Ottimi arrangiamenti e un’eccellente resa sonora (registrazione, mixaggio e masterizzazione sono appannaggio di
Andrea Seveso, nei noti
Ivorytears Music Works Studio di Somma Lombardo), completano cinquantasei minuti di musica raffinata, cangiante e matura, inaugurati dalle pulsazioni inquiete di “
Chemical indulgence” (in cui fa capolino pure un cantato vagamente
growl-oso) e seguiti da “
Little boy”, un singolo davvero magnetico nei suoi fascinosi cambi d’umore.

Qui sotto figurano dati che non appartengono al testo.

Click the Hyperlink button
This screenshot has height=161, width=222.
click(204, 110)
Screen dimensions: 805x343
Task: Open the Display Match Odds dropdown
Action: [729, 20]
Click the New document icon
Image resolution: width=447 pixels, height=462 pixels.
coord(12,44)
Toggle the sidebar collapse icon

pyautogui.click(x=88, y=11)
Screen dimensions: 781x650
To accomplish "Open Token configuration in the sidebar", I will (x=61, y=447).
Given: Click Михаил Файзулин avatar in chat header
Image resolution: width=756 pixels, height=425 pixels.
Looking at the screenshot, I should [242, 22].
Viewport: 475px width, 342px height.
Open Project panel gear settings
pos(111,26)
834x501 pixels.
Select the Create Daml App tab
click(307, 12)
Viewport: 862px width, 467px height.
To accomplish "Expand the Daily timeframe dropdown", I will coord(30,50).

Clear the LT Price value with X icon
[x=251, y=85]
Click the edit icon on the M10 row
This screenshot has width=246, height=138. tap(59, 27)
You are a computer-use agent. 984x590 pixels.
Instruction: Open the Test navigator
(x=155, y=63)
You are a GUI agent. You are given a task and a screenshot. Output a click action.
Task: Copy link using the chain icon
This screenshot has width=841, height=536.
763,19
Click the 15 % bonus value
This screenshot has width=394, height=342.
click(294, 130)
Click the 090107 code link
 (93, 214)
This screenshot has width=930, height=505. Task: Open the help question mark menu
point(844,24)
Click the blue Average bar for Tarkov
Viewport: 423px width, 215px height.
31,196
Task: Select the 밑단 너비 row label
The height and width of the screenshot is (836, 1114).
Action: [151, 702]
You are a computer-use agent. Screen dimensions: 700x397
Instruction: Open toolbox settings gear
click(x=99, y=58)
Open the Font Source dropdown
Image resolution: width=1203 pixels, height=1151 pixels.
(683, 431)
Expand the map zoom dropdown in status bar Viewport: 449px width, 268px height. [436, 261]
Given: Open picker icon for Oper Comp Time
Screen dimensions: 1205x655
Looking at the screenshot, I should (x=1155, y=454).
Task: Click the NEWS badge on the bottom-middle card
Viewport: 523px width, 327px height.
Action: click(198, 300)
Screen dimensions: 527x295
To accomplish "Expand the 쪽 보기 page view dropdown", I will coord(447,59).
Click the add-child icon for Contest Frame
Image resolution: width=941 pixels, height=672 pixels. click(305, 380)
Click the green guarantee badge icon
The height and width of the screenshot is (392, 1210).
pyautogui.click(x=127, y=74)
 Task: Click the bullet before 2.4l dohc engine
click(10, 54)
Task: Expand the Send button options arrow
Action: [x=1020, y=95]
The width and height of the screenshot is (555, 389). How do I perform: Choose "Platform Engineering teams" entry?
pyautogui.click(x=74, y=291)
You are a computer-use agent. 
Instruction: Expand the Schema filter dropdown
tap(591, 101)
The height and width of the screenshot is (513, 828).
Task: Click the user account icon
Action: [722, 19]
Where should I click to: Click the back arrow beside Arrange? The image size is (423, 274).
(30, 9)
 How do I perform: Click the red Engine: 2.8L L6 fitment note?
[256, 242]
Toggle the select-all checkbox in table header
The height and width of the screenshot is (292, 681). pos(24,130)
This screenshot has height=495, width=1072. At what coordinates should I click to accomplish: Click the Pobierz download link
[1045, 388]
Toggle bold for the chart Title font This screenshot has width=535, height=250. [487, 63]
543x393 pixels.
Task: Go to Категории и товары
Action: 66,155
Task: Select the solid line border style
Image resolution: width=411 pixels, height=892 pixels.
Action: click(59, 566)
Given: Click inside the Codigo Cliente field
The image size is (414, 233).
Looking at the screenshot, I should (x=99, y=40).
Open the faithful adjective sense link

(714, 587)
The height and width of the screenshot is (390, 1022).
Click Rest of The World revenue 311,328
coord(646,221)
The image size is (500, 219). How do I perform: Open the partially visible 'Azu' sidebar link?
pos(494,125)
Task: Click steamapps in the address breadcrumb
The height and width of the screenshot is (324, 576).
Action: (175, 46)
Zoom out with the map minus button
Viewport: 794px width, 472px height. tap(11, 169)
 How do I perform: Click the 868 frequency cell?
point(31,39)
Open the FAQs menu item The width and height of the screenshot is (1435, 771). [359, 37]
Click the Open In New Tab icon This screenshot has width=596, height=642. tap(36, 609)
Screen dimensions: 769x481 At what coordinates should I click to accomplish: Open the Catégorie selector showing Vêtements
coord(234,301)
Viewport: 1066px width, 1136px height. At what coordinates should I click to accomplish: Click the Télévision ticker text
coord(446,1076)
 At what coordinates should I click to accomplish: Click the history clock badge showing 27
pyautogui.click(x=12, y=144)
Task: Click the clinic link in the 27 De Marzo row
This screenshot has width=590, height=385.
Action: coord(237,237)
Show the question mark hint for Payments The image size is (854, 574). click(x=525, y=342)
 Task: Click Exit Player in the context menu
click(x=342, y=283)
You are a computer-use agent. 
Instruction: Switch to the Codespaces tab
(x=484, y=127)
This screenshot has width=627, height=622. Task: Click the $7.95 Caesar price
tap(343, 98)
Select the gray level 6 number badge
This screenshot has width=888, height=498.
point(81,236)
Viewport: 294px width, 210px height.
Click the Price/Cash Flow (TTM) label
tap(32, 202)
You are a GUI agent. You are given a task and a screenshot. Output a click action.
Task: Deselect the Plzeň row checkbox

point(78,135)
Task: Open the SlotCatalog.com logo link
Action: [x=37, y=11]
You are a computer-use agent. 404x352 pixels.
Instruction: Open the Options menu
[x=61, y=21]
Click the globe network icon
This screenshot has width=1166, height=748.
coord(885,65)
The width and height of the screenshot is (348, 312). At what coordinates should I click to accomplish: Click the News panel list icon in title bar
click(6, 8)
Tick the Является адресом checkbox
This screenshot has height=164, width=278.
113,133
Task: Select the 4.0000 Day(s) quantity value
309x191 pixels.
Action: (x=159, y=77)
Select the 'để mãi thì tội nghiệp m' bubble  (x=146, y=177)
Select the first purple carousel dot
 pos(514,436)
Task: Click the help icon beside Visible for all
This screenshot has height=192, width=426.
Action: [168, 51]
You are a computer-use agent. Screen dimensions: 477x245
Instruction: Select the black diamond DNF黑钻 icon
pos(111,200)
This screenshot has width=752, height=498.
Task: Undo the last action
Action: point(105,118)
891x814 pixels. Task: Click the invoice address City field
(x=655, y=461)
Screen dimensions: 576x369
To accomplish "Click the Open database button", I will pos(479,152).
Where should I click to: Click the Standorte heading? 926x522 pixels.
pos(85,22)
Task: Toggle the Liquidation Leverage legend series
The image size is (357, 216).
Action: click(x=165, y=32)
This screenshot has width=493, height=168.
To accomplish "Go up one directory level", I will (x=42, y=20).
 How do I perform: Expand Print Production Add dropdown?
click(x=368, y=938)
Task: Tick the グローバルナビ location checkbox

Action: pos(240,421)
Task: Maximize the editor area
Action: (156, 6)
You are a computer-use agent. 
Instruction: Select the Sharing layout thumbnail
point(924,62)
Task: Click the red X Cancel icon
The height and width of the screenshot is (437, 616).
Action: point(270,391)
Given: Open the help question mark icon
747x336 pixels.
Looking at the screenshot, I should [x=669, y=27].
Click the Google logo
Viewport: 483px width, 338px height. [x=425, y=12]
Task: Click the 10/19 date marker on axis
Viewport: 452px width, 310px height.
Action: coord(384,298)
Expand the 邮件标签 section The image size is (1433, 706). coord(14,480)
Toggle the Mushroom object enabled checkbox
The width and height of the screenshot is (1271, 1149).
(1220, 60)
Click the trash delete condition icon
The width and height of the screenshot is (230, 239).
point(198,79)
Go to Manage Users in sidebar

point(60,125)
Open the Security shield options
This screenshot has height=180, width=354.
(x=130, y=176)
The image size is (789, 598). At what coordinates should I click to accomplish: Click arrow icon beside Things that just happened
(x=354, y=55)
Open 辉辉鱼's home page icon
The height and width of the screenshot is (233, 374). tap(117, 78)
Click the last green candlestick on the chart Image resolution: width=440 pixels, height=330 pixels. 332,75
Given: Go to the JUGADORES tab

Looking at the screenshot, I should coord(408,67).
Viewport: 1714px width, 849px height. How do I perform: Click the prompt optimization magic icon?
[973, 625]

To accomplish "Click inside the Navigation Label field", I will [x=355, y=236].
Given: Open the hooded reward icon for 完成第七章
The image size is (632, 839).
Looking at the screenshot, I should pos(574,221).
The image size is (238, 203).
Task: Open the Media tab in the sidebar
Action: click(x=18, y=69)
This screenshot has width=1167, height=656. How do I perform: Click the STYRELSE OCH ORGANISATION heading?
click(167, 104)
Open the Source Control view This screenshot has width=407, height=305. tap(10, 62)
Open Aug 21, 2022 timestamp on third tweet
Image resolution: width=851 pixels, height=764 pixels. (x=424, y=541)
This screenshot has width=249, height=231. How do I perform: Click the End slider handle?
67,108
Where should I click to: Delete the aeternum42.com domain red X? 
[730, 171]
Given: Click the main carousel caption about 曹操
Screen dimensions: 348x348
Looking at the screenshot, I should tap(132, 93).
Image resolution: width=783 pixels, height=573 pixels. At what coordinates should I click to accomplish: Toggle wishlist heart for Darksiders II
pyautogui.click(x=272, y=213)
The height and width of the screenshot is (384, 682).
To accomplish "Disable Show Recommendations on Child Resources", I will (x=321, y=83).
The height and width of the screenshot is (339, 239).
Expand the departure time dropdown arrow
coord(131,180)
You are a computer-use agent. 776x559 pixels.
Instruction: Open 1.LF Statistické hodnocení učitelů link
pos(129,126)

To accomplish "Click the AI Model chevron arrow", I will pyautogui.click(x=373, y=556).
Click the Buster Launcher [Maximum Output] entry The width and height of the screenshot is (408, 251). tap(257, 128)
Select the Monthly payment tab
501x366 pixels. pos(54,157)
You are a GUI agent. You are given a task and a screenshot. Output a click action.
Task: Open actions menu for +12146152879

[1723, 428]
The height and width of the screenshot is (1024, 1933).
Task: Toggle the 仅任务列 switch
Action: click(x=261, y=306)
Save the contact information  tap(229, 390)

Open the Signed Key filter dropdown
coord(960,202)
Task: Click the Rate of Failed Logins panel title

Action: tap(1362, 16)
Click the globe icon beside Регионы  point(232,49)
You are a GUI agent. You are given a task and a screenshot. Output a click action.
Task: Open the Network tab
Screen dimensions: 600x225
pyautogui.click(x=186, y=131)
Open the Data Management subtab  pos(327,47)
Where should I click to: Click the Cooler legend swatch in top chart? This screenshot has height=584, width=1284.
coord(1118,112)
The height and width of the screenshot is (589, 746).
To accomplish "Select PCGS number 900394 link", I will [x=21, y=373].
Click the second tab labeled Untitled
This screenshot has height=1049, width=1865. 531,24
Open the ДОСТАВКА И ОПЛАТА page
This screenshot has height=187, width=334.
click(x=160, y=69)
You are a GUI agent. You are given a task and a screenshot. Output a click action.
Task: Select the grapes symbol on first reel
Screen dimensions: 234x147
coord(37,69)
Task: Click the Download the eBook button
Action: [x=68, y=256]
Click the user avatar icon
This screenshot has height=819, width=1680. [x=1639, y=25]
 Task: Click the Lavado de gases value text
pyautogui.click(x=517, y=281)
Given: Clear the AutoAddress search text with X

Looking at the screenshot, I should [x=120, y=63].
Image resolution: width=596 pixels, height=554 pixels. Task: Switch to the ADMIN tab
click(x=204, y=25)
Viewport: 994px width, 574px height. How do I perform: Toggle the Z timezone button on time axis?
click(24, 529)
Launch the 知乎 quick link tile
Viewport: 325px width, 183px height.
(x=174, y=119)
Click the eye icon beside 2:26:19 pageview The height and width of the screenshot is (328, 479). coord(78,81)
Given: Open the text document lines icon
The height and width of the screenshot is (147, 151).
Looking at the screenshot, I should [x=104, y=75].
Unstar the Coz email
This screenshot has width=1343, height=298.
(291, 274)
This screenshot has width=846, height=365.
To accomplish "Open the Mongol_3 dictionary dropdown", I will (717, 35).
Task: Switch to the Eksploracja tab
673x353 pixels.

L’andamento allo stesso tempo “concentrico”, sognante e nervoso rende “
Magus” uno strumentale di prim’ordine e un’analoga classificazione di merito se la guadagna “
Digital dharma” il cui il clima intriso di travagliati chiaroscuri consente di porre l’accento sulle capacità interpretative di
Parigi e sul vibrante lavoro di raccordo di
Capitani.
L’energia propulsiva che alimenta lo strisciante crescendo emozionale di “
The luminous whale” scorre libera nei gangli sensoriali dell’ascoltatore, e lo prepara adeguatamente a “
The astounding journey”, un “viaggio”, in effetti, piuttosto “stupefacente” (magari appena un pizzico diluito …) nel mondo di lucida inquietudine dei nostri, dove compattezza, fantasia e forza evocativa sono tali da soddisfare anche i palati più esigenti.
“
1935”, un ponte sonico adagiato fra Yes, Rush e Led Zeppelin, conclude il coinvolgente percorso sonoro di “
Timescape”, la cui esplorazione mi ha lasciato un’importante sensazione di appagamento così come la netta impressione che per i
Wine Guardian questo non sia il traguardo finale di un’interessantissima parabola espressiva.